Every line of the material below in which "Remove" shows up is to be located and copied.

==== Provided data

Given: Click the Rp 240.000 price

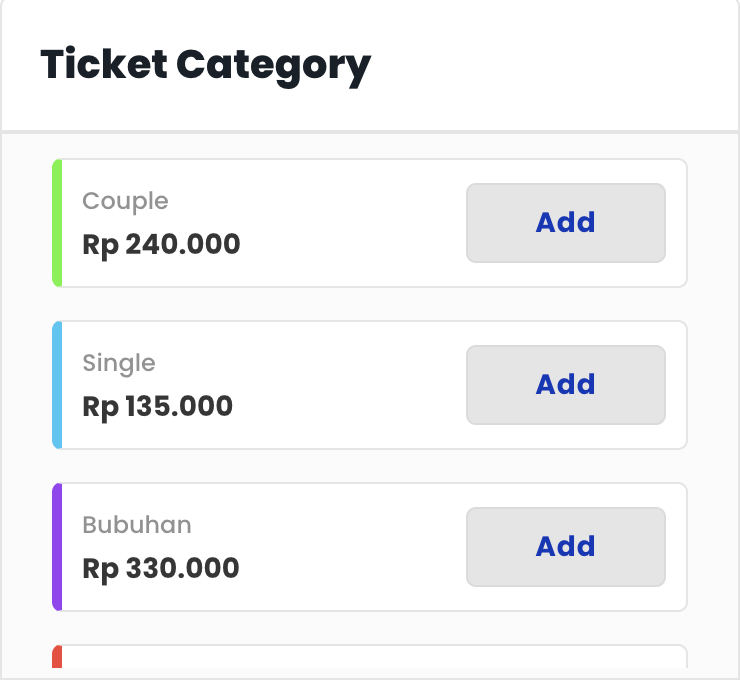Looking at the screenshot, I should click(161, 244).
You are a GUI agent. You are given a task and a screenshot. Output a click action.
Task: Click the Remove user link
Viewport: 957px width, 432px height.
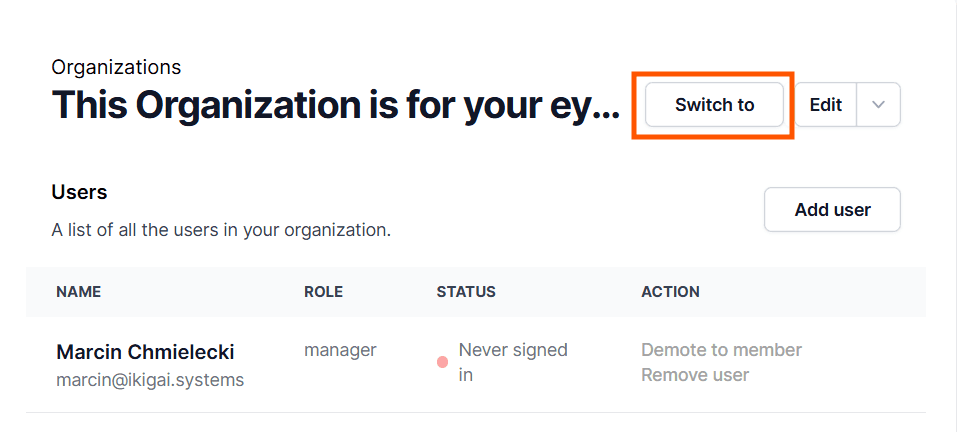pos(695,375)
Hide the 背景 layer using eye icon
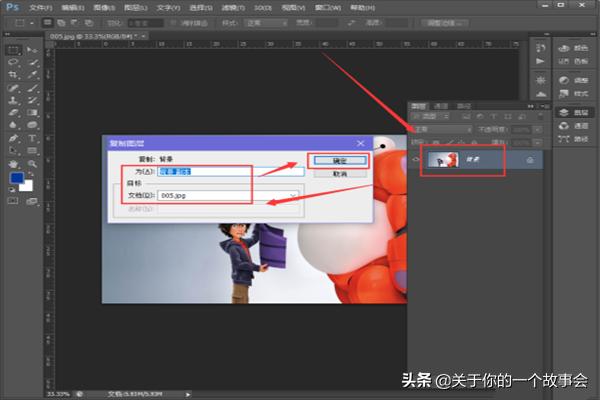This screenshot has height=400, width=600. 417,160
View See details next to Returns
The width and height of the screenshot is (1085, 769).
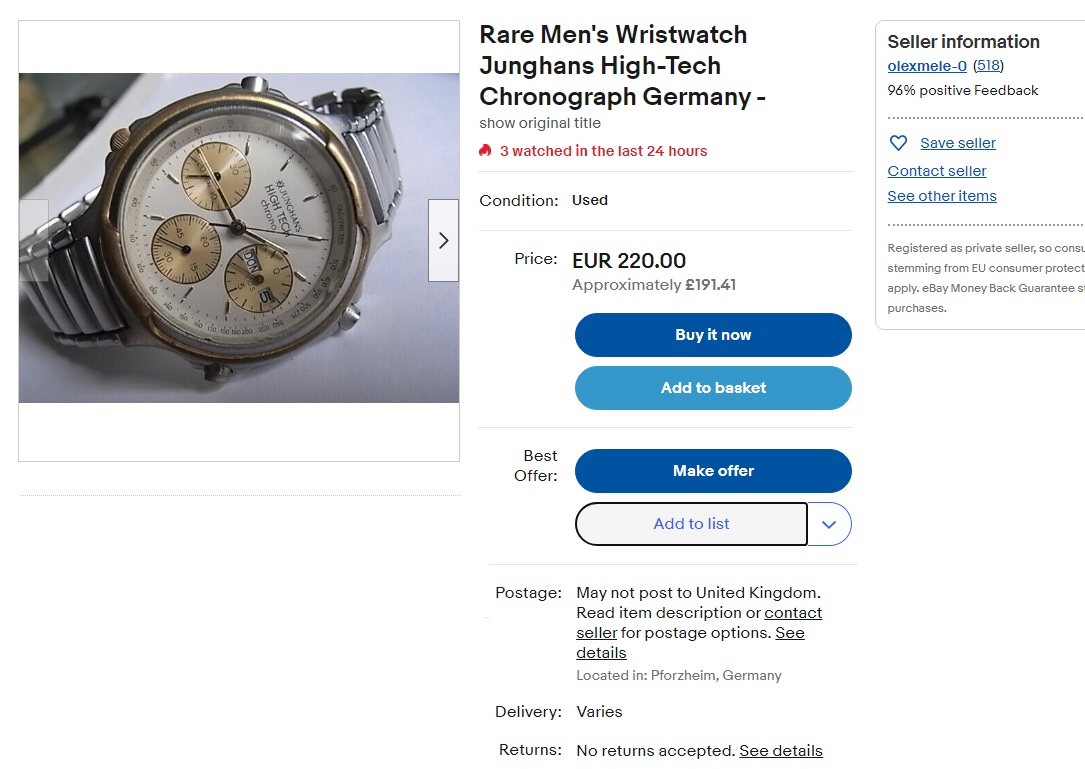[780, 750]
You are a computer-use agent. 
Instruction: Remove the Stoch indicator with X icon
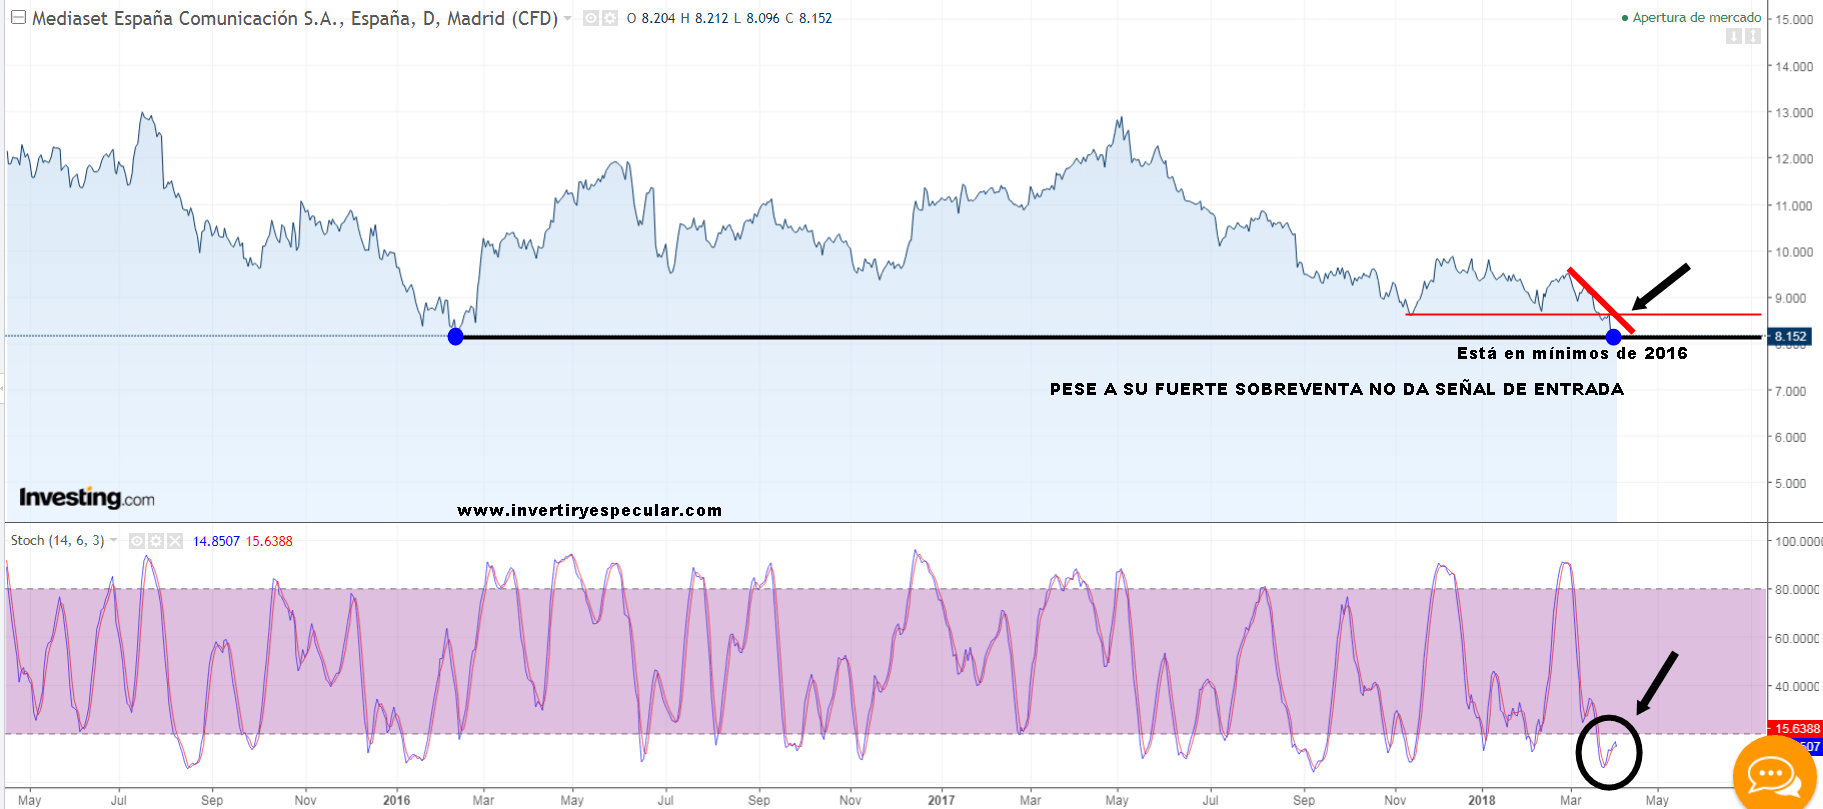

========

# Expected answer:
Task: Click the Remove user link
Instruction: Remove the Stoch indicator with X icon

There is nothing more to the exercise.